Steel experts have been taking a virtual look inside a shaft furnace, as part of a new project to test how well hydrogen would work as a reductant for steelmaking. If switching to hydrogen from fossil fuels proves feasible, it would slash the carbon emissions from steelmaking.
The team used laboratory simulations to get an accurate picture of how hydrogen and other materials behave in the extreme conditions of a furnace, as a first step towards piloting a new type of hydrogen-fuelled process.
This was a collaborative project, with the Steel and Metals Institute, based at Swansea University, and the Materials Processing Institute, based in Middlesbrough, working directly with global metals and mining companies. The project was funded by the BEIS Industrial Fuel Switching Programme.
A low-carbon green economy needs steel, for example for products such as wind turbines, trains or electric cars. Steel can also be recycled infinitely, with no loss of quality.
However, the process of manufacturing steel remains carbon-intensive, despite major improvements by the sector in recent years. 6% of global carbon emissions come from the ironmaking process alone. A single blast furnace produces 5 million tonnes of carbon each year.
This is why the team’s focus on hydrogen as a fuel for furnaces has such enormous potential to cut emissions. They are looking specifically at a process known as reduction, which means removing oxygen from a material.

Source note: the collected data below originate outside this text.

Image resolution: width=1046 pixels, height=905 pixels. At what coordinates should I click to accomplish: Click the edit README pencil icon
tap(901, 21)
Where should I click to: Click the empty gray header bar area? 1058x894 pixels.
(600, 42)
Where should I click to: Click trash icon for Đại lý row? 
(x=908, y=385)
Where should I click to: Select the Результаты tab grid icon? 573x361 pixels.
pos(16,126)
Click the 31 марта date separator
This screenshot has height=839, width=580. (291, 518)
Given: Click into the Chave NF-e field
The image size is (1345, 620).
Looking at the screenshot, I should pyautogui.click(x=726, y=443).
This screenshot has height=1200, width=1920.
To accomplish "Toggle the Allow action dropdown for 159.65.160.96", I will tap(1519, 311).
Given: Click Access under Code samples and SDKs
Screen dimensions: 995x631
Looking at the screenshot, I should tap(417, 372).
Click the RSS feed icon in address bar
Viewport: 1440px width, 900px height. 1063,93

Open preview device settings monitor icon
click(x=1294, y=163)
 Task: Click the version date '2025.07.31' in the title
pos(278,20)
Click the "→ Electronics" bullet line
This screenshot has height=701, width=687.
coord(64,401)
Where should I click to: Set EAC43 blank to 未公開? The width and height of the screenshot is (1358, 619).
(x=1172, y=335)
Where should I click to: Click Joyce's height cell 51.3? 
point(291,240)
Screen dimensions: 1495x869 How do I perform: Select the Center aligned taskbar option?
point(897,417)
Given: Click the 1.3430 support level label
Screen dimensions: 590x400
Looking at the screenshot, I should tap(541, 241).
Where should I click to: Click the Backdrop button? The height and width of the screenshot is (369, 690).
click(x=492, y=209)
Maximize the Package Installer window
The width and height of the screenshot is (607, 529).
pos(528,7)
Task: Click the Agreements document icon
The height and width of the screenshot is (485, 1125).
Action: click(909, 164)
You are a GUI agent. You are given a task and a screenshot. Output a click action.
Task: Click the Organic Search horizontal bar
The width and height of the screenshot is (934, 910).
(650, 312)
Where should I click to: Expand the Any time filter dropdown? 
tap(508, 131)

At present, iron is reduced in the furnace using carbon monoxide from coke, a coal-based fuel, which attracts the oxygen from the iron ore. The result is that the iron ore becomes pure iron, ready for steelmaking. The flip side, however, is that the carbon monoxide, with the extra oxygen atom added, becomes carbon dioxide – CO2 – and adds to the emissions that are worsening the climate crisis.
If hydrogen could be used to reduce the iron, instead of carbon monoxide, it would drastically reduce carbon emissions from steelmaking.
The team examined how materials behaved in the hydrogen reduction process. To do this, they used unique technology based at Swansea University’s Steel and Metals Institute (SAMI). Known as the reducibility rig, it simulates what happens to materials at very high temperatures in gas-laden environments.
Dr Mike Dowd, Facilities Manager at the Steel and Metals Institute at Swansea University, said:
“Switching to hydrogen as a reducing agent for steelmaking would slash carbon emissions. Our work tested how this technology could work, before we start the next phase of this project.
The reducibility rig in Swansea allows us to take a virtual look at the hydrogen reduction process could work on an industrial scale. It means we get a full picture of how materials behave in extreme conditions. We also compare hydrogen with carbon-heavy fuel sources.
With investment, the new hydrogen furnace technology could replace the need for blast furnaces altogether.
The tools we are using and our links with industry mean that this project could scale up these technologies for commercial use quite quickly. This is crucial as we all know that time is of the essence in the drive to cut carbon emissions.”